Alight Justice is a group dedicated to healing. “[The program] is based on victim awareness as well as victim impact — how different groups see and heal with each other,” said Billie Mizell, a volunteer who helps to sponsor the group.
“Be prepared to challenge yourself on how you view things and people,” added Chris Marshall, an incarcerated facilitator. “[Alight Justice] challenges stereotypes while living together in harmony.”
As the Day of Peace continues to evolve, the lives of Nguyen and Menchaca took different paths. Nguyen has become renowned in the California prison system as a symbol of peace, while Menchaca’s role has been mostly lost to history.
In 2011, Nguyen appeared before the parole board. He’d served 20 years for aiding and abetting a first-degree murder as a juvenile at the age of 16. The board found him suitable for parole, but set his release date to August 12, 2023.

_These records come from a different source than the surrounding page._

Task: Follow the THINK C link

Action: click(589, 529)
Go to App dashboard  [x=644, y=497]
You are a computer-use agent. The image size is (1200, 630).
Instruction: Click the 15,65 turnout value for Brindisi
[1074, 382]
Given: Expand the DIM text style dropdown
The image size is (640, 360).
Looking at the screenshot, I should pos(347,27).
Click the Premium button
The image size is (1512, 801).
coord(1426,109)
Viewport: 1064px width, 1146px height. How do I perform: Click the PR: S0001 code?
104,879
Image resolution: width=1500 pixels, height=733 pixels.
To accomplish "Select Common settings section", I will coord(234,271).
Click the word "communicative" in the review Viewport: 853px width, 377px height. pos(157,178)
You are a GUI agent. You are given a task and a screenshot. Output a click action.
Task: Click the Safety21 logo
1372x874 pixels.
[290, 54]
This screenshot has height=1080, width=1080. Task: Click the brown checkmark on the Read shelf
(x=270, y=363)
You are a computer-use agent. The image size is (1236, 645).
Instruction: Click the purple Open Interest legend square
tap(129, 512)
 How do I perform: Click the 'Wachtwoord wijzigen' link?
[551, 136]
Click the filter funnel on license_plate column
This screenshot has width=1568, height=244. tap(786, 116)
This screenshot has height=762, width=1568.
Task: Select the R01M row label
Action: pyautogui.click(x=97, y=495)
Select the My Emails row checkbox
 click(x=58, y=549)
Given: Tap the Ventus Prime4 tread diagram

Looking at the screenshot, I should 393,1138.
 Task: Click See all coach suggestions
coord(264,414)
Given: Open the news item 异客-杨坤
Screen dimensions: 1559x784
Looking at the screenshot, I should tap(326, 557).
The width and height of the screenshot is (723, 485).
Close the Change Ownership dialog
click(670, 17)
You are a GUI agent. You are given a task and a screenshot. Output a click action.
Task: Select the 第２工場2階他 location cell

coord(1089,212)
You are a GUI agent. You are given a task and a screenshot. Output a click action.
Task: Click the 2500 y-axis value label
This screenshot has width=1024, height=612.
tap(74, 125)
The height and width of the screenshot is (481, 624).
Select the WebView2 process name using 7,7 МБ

In an unprecedented turn of events, then-Governor Jerry Brown reversed the board’s decision saying, “While I do not downplay the seriousness of Mr. Nguyen’s crime, I note that it was Mr. Nguyen’s crime partners who initiated the confrontation that resulted in the murder. Mr. Nguyen did not participate in the assault and was not aware that it would take place. At the time, Mr. Nguyen was just 16 years old and was influenced to participate in the crime by his adult crime partners.”
The Governor concluded, “In this unique case, I believe Mr. Nguyen’s exceptional rehabilitation dictates that he should receive an immediate release on parole.” He was 36 when he was released from prison in 2011.
Two years before Nguyen’s was released, Menchaca was commended by Lt. Sam Robinson.
Robinson wrote in a memorandum, “Menchaca’s decision that day both demonstrates an authentic change in the type of decision making that resulted in his incarceration and exemplifies the effectiveness of his success in working to change himself from a liability to an asset.” Robinson continued, “Inmate Menchaca and the other TRUST members should receive due credit and commendation for his selfless actions on that day.”
Menchaca never showed anyone this letter — he says he protected those volunteers because it was simply the right thing to do; it was never about the accolades.
“No one’s ever read this letter until I showed it to San Quentin News,” he said on September 9. Menchaca is scheduled to appear before the parole board sometime in 2023.
This history of the Day of Peace reminds us that the event is greater than symbolic gestures and the availability of rehabilitative services. It was originated to remind us of what people are willing to do in times of crisis, and the recognition given for these heroic acts has the power to inspire many — within and outside of prison walls.